Produce an exact copy of all the records.

(Stored data)
◆ ◆ ◆
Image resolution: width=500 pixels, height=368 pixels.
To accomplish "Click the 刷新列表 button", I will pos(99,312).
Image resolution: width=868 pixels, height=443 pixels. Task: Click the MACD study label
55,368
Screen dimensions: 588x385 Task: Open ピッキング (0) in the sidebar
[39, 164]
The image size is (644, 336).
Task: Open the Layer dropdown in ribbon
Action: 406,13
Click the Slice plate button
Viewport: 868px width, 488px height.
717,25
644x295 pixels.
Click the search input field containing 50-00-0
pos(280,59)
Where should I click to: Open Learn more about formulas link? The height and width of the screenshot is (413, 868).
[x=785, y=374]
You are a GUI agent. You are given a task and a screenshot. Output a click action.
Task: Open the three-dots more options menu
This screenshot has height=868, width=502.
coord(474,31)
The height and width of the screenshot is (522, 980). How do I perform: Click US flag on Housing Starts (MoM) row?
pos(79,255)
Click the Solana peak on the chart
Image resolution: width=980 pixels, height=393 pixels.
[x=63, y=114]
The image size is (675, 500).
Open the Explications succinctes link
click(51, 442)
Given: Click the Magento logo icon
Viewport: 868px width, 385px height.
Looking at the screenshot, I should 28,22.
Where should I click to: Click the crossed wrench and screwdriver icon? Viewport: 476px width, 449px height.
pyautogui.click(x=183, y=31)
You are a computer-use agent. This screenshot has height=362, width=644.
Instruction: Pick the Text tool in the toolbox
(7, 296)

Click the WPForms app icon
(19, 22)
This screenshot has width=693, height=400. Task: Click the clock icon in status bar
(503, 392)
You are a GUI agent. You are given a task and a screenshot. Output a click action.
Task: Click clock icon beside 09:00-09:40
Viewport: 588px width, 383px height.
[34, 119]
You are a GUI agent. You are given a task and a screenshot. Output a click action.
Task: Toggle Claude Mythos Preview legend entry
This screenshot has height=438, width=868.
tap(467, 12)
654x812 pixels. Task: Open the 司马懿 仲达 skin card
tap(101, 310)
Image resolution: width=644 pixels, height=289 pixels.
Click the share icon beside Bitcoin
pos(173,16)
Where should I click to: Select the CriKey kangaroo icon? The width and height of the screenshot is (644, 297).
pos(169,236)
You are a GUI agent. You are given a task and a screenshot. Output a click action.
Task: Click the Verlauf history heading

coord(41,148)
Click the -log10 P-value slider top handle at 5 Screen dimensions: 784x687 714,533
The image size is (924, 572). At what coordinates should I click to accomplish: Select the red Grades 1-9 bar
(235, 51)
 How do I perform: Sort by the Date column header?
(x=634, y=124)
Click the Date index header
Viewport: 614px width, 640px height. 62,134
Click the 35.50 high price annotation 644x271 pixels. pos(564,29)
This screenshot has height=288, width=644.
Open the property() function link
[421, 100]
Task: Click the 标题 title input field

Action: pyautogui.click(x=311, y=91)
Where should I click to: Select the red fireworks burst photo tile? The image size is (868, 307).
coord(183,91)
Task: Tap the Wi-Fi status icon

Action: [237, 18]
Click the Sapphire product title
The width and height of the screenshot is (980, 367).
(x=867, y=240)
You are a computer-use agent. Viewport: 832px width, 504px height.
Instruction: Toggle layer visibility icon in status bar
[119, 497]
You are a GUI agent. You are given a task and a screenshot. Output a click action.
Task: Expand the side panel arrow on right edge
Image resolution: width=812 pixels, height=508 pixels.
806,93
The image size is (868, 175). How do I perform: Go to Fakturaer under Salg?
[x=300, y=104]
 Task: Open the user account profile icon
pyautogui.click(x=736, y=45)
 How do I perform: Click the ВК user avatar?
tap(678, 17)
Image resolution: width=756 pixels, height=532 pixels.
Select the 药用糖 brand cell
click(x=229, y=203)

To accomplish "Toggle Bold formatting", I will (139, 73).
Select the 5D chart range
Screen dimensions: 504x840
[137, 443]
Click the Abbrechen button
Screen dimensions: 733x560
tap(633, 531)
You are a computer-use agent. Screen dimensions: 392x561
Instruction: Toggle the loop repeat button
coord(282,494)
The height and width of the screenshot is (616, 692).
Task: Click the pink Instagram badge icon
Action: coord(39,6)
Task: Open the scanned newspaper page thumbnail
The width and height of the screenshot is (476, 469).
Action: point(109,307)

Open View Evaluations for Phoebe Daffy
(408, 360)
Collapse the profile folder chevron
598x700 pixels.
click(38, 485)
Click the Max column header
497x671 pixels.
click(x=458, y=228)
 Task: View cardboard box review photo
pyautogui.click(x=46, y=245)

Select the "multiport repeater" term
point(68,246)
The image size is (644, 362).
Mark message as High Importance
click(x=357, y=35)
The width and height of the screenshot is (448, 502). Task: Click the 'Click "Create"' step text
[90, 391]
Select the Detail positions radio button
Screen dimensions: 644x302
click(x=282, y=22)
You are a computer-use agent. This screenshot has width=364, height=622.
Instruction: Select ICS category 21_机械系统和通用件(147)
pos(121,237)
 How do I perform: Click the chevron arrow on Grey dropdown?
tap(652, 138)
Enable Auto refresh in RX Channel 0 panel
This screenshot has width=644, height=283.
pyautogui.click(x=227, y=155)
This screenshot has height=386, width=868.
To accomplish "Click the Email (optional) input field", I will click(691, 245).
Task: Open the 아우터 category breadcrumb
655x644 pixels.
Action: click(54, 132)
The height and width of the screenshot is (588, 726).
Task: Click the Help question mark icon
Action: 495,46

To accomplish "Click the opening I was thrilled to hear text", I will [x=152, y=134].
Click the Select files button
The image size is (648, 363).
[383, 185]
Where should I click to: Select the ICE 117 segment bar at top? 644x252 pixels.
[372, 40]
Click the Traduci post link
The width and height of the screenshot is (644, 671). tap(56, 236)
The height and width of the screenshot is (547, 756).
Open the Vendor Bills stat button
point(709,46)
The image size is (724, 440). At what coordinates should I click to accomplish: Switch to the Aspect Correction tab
◆ ◆ ◆
• TASK OUTPUT
Image resolution: width=500 pixels, height=368 pixels.
To accomplish "Click the 刷新列表 button", I will pos(99,312).
Image resolution: width=868 pixels, height=443 pixels. Task: Click the MACD study label
55,368
Screen dimensions: 588x385 Task: Open ピッキング (0) in the sidebar
[39, 164]
The image size is (644, 336).
Task: Open the Layer dropdown in ribbon
Action: 406,13
Click the Slice plate button
Viewport: 868px width, 488px height.
717,25
644x295 pixels.
Click the search input field containing 50-00-0
pos(280,59)
Where should I click to: Open Learn more about formulas link? The height and width of the screenshot is (413, 868).
[x=785, y=374]
You are a GUI agent. You are given a task and a screenshot. Output a click action.
Task: Open the three-dots more options menu
This screenshot has height=868, width=502.
coord(474,31)
The height and width of the screenshot is (522, 980). How do I perform: Click US flag on Housing Starts (MoM) row?
pos(79,255)
Click the Solana peak on the chart
Image resolution: width=980 pixels, height=393 pixels.
[x=63, y=114]
The image size is (675, 500).
Open the Explications succinctes link
click(51, 442)
Given: Click the Magento logo icon
Viewport: 868px width, 385px height.
Looking at the screenshot, I should 28,22.
Where should I click to: Click the crossed wrench and screwdriver icon? Viewport: 476px width, 449px height.
pyautogui.click(x=183, y=31)
You are a computer-use agent. This screenshot has height=362, width=644.
Instruction: Pick the Text tool in the toolbox
(7, 296)

Click the WPForms app icon
(19, 22)
This screenshot has width=693, height=400. Task: Click the clock icon in status bar
(503, 392)
You are a GUI agent. You are given a task and a screenshot. Output a click action.
Task: Click clock icon beside 09:00-09:40
Viewport: 588px width, 383px height.
[34, 119]
You are a GUI agent. You are given a task and a screenshot. Output a click action.
Task: Toggle Claude Mythos Preview legend entry
This screenshot has height=438, width=868.
tap(467, 12)
654x812 pixels. Task: Open the 司马懿 仲达 skin card
tap(101, 310)
Image resolution: width=644 pixels, height=289 pixels.
Click the share icon beside Bitcoin
pos(173,16)
Where should I click to: Select the CriKey kangaroo icon? The width and height of the screenshot is (644, 297).
pos(169,236)
You are a GUI agent. You are given a task and a screenshot. Output a click action.
Task: Click the Verlauf history heading

coord(41,148)
Click the -log10 P-value slider top handle at 5 Screen dimensions: 784x687 714,533
The image size is (924, 572). At what coordinates should I click to accomplish: Select the red Grades 1-9 bar
(235, 51)
 How do I perform: Sort by the Date column header?
(x=634, y=124)
Click the Date index header
Viewport: 614px width, 640px height. 62,134
Click the 35.50 high price annotation 644x271 pixels. pos(564,29)
This screenshot has height=288, width=644.
Open the property() function link
[421, 100]
Task: Click the 标题 title input field

Action: pyautogui.click(x=311, y=91)
Where should I click to: Select the red fireworks burst photo tile? The image size is (868, 307).
coord(183,91)
Task: Tap the Wi-Fi status icon

Action: [237, 18]
Click the Sapphire product title
The width and height of the screenshot is (980, 367).
(x=867, y=240)
You are a computer-use agent. Viewport: 832px width, 504px height.
Instruction: Toggle layer visibility icon in status bar
[119, 497]
You are a GUI agent. You are given a task and a screenshot. Output a click action.
Task: Expand the side panel arrow on right edge
Image resolution: width=812 pixels, height=508 pixels.
806,93
The image size is (868, 175). How do I perform: Go to Fakturaer under Salg?
[x=300, y=104]
 Task: Open the user account profile icon
pyautogui.click(x=736, y=45)
 How do I perform: Click the ВК user avatar?
tap(678, 17)
Image resolution: width=756 pixels, height=532 pixels.
Select the 药用糖 brand cell
click(x=229, y=203)

To accomplish "Toggle Bold formatting", I will (139, 73).
Select the 5D chart range
Screen dimensions: 504x840
[137, 443]
Click the Abbrechen button
Screen dimensions: 733x560
tap(633, 531)
You are a computer-use agent. Screen dimensions: 392x561
Instruction: Toggle the loop repeat button
coord(282,494)
The height and width of the screenshot is (616, 692).
Task: Click the pink Instagram badge icon
Action: coord(39,6)
Task: Open the scanned newspaper page thumbnail
The width and height of the screenshot is (476, 469).
Action: point(109,307)

Open View Evaluations for Phoebe Daffy
(408, 360)
Collapse the profile folder chevron
598x700 pixels.
click(38, 485)
Click the Max column header
497x671 pixels.
click(x=458, y=228)
 Task: View cardboard box review photo
pyautogui.click(x=46, y=245)

Select the "multiport repeater" term
point(68,246)
The image size is (644, 362).
Mark message as High Importance
click(x=357, y=35)
The width and height of the screenshot is (448, 502). Task: Click the 'Click "Create"' step text
[90, 391]
Select the Detail positions radio button
Screen dimensions: 644x302
click(x=282, y=22)
You are a computer-use agent. This screenshot has width=364, height=622.
Instruction: Select ICS category 21_机械系统和通用件(147)
pos(121,237)
 How do I perform: Click the chevron arrow on Grey dropdown?
tap(652, 138)
Enable Auto refresh in RX Channel 0 panel
This screenshot has width=644, height=283.
pyautogui.click(x=227, y=155)
This screenshot has height=386, width=868.
To accomplish "Click the Email (optional) input field", I will click(691, 245).
Task: Open the 아우터 category breadcrumb
655x644 pixels.
Action: click(54, 132)
The height and width of the screenshot is (588, 726).
Task: Click the Help question mark icon
Action: 495,46

To accomplish "Click the opening I was thrilled to hear text", I will [x=152, y=134].
Click the Select files button
The image size is (648, 363).
[383, 185]
Where should I click to: Select the ICE 117 segment bar at top? 644x252 pixels.
[372, 40]
Click the Traduci post link
The width and height of the screenshot is (644, 671). tap(56, 236)
The height and width of the screenshot is (547, 756).
Open the Vendor Bills stat button
point(709,46)
The image size is (724, 440). At what coordinates should I click to accomplish: Switch to the Aspect Correction tab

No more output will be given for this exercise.